--- THE PROBLEM ---
When you reach the line containing "Screen dimensions: 1568x778" in the records below, start copying exactly, and stop once you have copied the line containing "Close the 评分统计 dialog with X".

--- DATA IN THIS EXERCISE ---
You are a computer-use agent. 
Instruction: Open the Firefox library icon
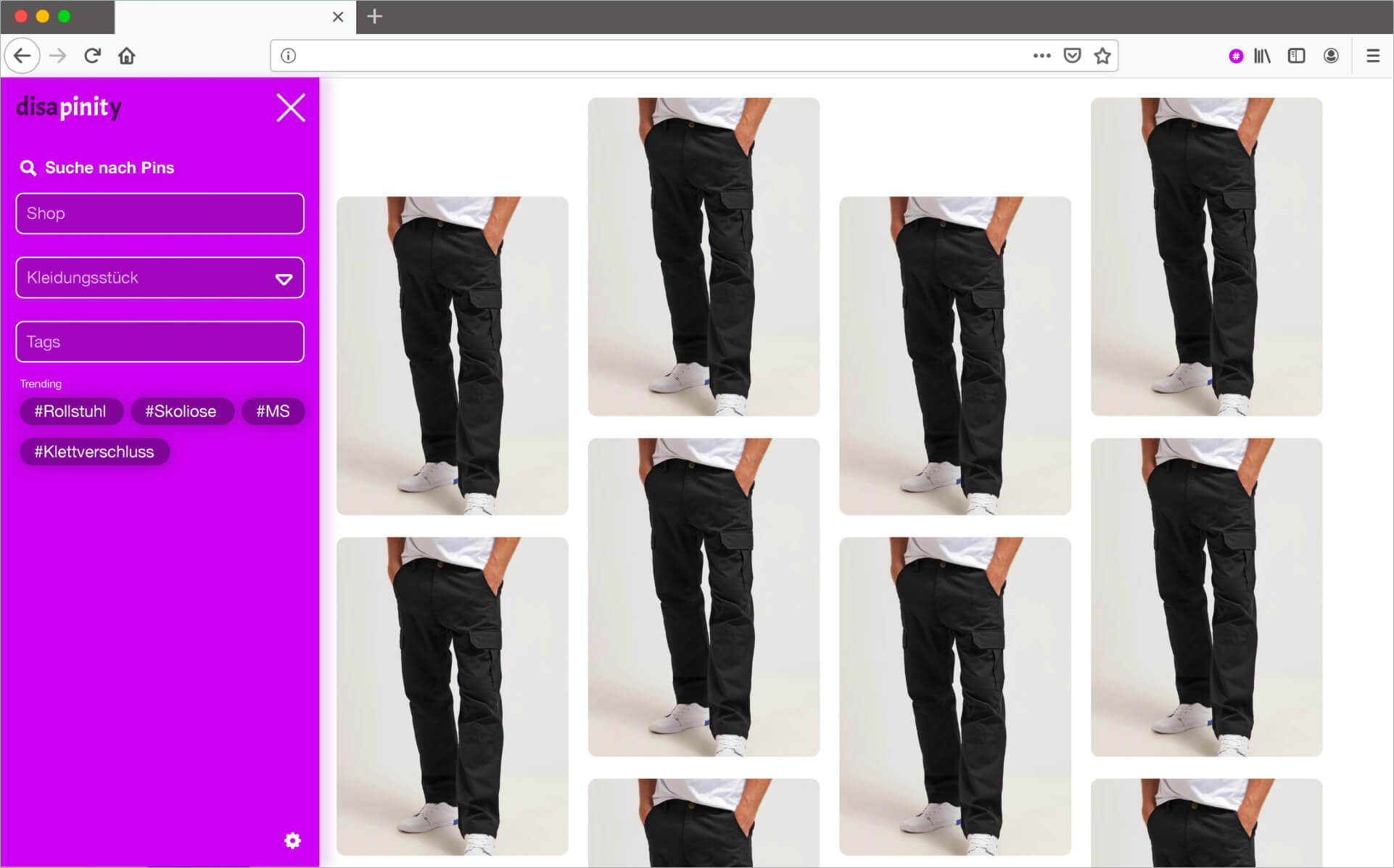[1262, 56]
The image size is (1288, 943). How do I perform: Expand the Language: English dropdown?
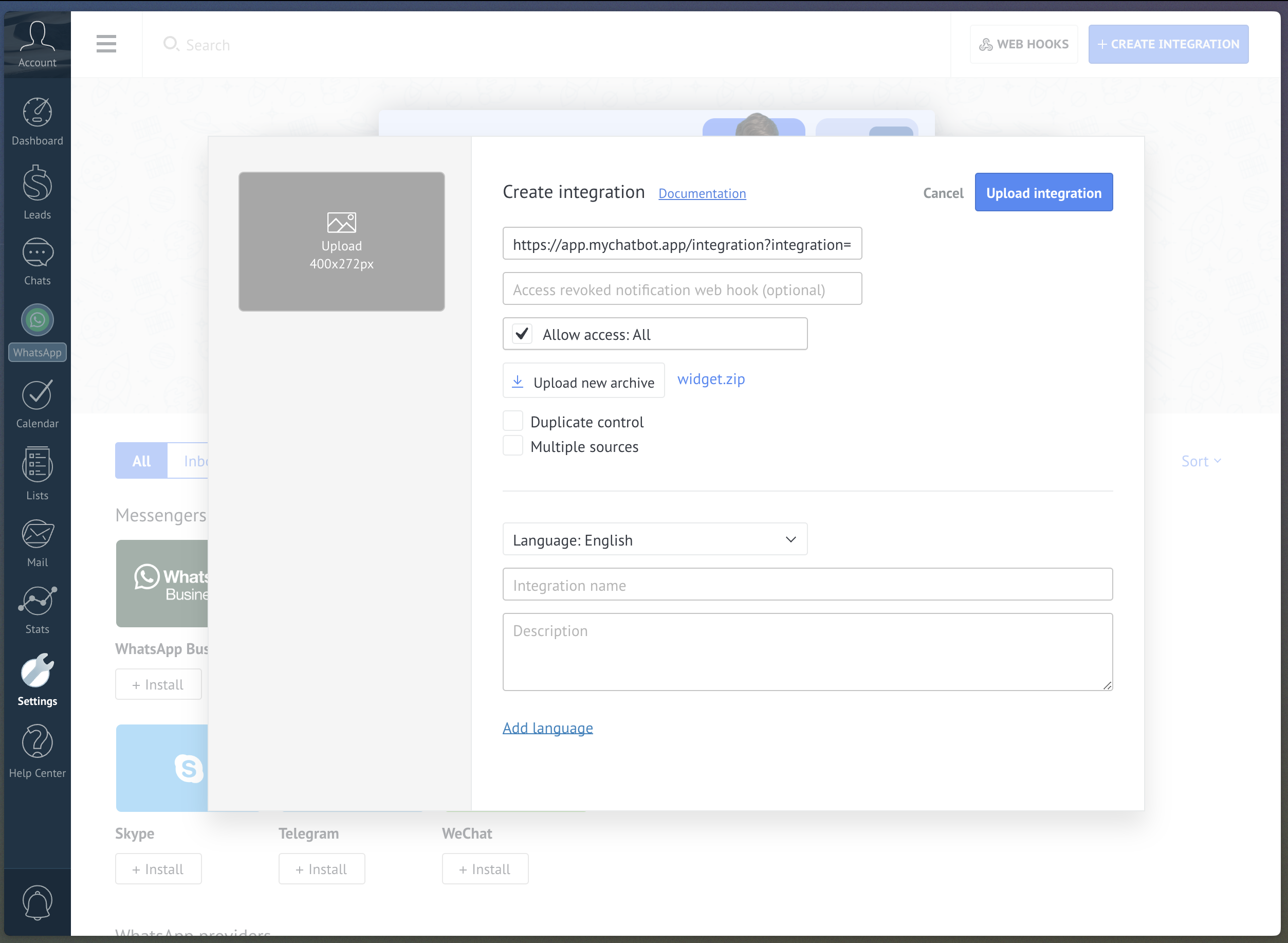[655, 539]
==
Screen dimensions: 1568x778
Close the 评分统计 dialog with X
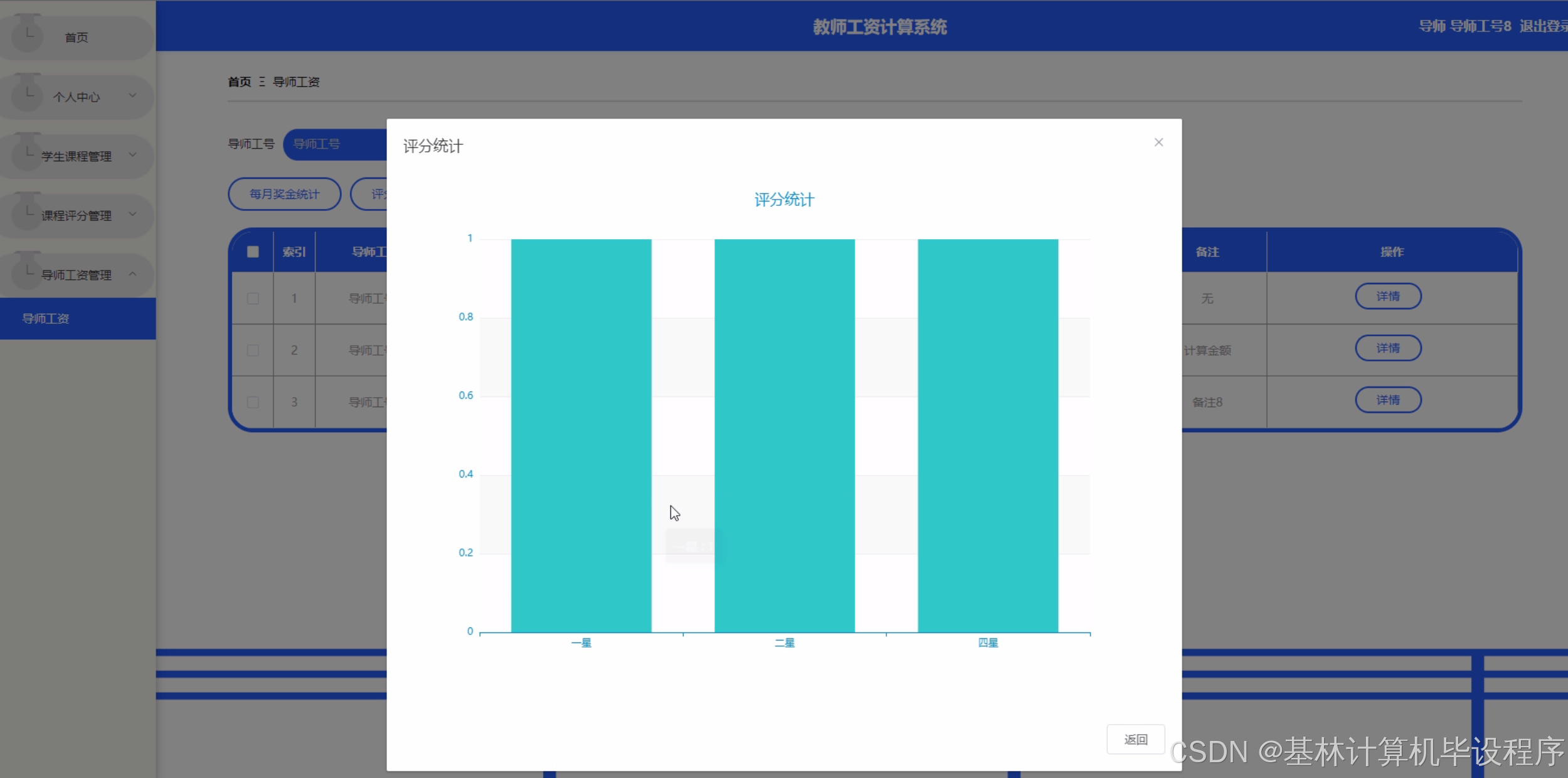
...
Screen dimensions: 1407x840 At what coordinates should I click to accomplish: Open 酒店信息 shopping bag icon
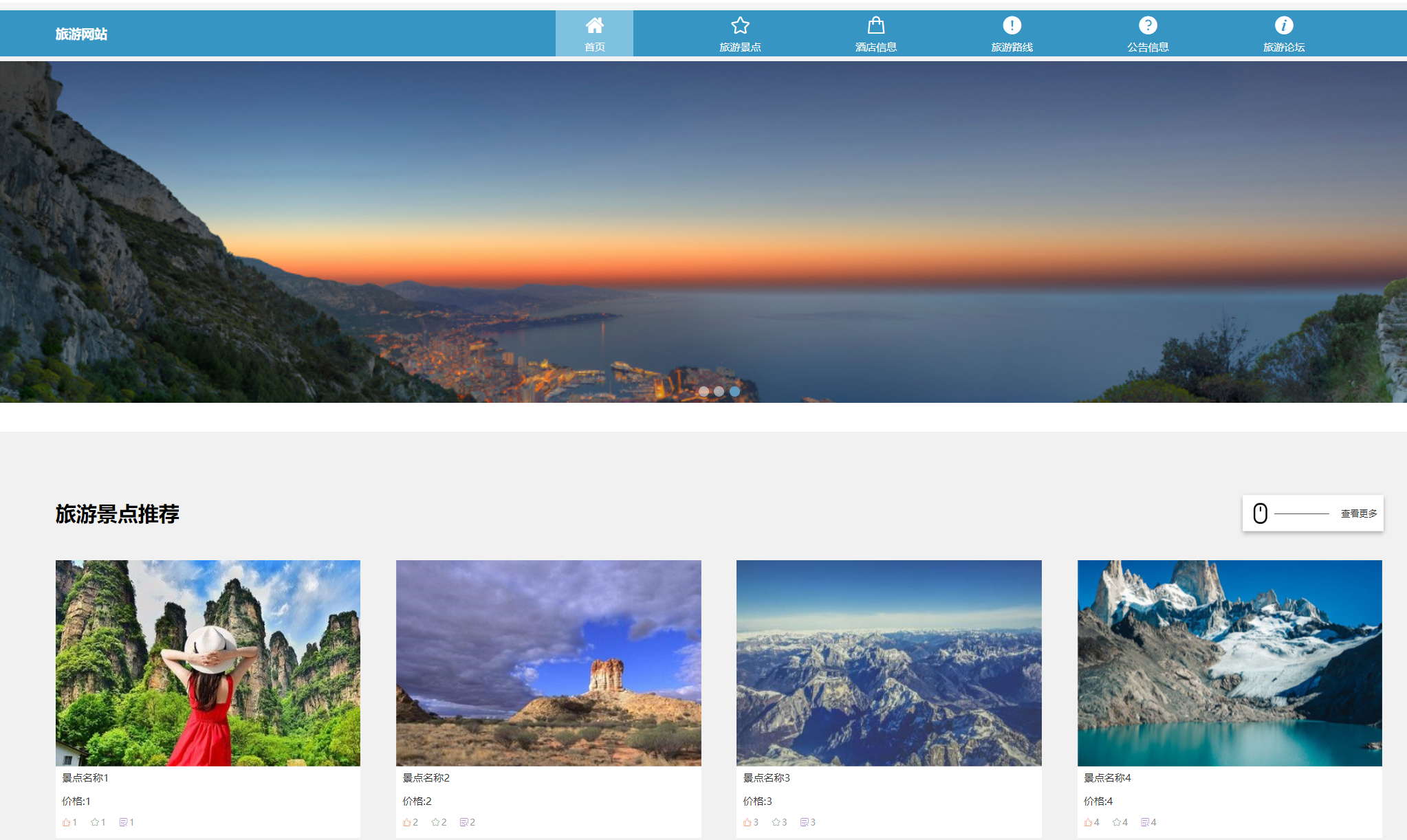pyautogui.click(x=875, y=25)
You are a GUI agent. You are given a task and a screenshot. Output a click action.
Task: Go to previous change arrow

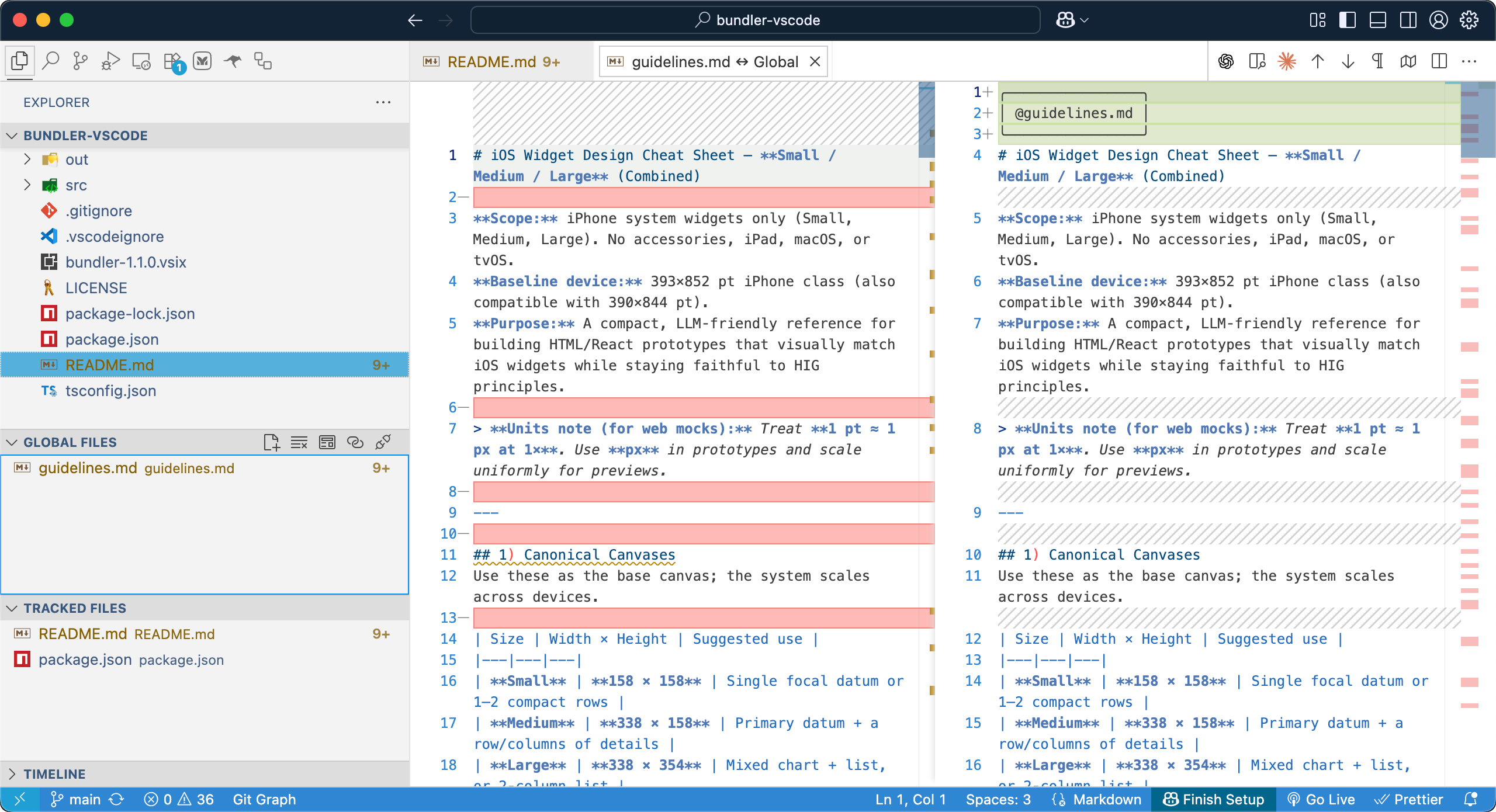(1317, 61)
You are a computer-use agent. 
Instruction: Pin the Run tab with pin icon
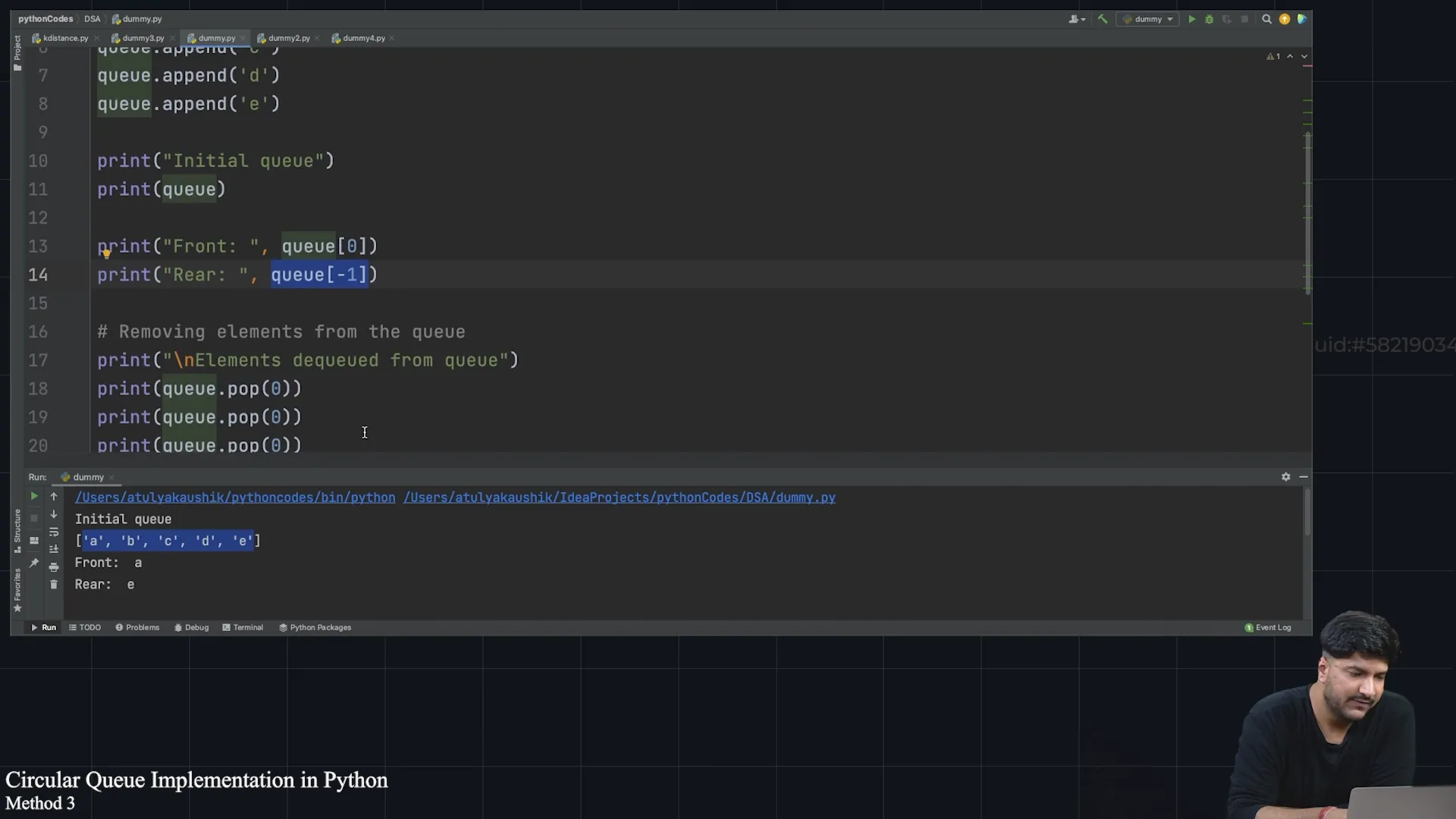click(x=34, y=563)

--- FINAL ANSWER ---
Screen dimensions: 1568x778
Close the 评分统计 dialog with X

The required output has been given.